GMOインターネット証券は5月14日,インターネット証券取引用システムを稼働した。(1)先行するインターネット証券会社よりも低い利用料(株式取引の手数料)でサービスを提供する,(2)証券取引だけでなくほかのサービスも合わせて提供できるようにする,という二つの経営目標を達成するために,オープンソースを採用し,ユーザー認証サーバーを分離するという工夫をした。
システム投資が利用料に跳ね返るインターネット証券では,投資額を抑えることが不可欠。そこで,他のインターネット証券会社で広く採用されているUNIXサーバーではなく,Linuxを搭載したPCサーバーを採用。また,Webアプリケーション・サーバー用ソフトとしてTomcat/JBoss,フレームワークにはSpringとStrutsと,オープンソース・ソフトを採用した。ただし,データベース管理ソフトは,信頼性を確保するためにOracleを採用した。
サーバーの筐体も,スケールアップを前提とした16プロセサや32プロセサを搭載する大型サーバーでは「たとえオープンソースを採用してもサーバーの購入費用が億円単位になってしまう」(高島秀行 代表取締役社長)。そこで,1台当たり数百万円程度で購入できる4プロセサ搭載のPCサーバーでスケールアウトしていく方式を採用して,初期投資を抑えた。利用者ごとに処理を担当するサーバーを割り振り,処理が終わるまで割り振りを変更しない。ユーザーの割り振り管理機能は,ユーザー認証用サーバーに組み込んだ。

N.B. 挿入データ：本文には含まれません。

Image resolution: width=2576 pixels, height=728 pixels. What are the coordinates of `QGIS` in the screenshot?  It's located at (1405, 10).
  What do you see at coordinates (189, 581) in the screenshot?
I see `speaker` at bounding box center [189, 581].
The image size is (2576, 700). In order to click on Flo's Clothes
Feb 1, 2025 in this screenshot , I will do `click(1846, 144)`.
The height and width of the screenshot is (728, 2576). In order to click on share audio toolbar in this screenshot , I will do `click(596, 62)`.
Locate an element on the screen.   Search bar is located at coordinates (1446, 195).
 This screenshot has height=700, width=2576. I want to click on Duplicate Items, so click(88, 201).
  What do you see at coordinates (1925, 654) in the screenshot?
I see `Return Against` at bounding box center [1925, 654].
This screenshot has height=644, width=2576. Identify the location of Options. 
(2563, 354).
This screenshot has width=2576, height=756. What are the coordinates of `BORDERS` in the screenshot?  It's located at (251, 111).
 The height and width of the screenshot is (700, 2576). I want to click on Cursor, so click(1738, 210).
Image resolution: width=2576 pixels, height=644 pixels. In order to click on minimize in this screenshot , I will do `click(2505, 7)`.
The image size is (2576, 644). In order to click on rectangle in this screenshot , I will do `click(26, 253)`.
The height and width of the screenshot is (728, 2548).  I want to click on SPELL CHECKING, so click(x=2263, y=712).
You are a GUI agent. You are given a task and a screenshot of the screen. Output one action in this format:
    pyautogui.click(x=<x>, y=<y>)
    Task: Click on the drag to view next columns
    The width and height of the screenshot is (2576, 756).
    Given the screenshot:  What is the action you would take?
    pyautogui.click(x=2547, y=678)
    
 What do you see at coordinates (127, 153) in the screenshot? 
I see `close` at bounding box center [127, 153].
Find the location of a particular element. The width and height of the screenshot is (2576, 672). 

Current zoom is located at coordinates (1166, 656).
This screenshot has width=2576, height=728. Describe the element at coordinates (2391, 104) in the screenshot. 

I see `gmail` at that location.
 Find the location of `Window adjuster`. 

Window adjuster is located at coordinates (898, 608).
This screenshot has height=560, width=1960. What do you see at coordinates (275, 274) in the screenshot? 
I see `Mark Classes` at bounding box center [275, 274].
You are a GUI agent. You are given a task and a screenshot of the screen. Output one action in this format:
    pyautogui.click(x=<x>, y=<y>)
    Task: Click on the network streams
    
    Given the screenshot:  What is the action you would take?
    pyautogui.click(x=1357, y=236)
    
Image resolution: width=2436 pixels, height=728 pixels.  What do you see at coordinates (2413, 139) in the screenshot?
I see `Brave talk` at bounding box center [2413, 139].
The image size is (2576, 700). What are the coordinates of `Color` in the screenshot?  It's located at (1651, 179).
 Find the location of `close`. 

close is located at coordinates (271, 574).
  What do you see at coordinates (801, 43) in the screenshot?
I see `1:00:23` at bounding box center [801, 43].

ユーザー認証用サーバーは,株式取引処理用のサーバーと独立して配置してある。「認証用サーバーを独立させておけば,今後,新しい金融サービスを始めるときにも,ユーザーにシングル・サインオンでサービスを提供できる」(高島氏)からだ。
システムの開発費用は5億円程度で済んだ。「同等のシステムをUNIXベースで開発すると,20億~30億円程度かかるはず」(高島氏)と見ている。運用コストも「他のネット証券と比べて10分の1くらいに抑えられる」(高島氏)と見込んでいる。
ITエンジニア時代の不満を反映
同社の社長を務め,今回のシステム開発にも携わった高島氏は,証券システムやWebシステムの開発経験を持つ元 金融系ITエンジニア。Webシステム・コンサルタントだった昨年6月,証券会社を設立するため,GMOグループに移り,一人で証券システムの開発構想や証券会社の設立準備を始めた。その後,開発者や業務担当者が加わり,9月にシステム開発プロジェクトをスタート。5月14日のサービス開始にこぎ着けた。
PCサーバーによるスケールアップの構成などは,高島氏がITエンジニア時代に抱えていた不満を反映した構成である。「証券システムの処理能力が追いつかず,システムを拡張したいと思っても,ハードウエアの調達費用が高額でうまくいかないことがあった」と高島氏は話す。
「証券系システムは開発したことはあっても,証券会社の設立は初めて。一から証券会社の準備を始めてサービス提供できたことは,我ながらすごいことをやったなと思う。エンジニア時代に,こういうシステムにしたらいいのにと思っていた鬱憤も晴らすことができた」(高島氏)と振り返る。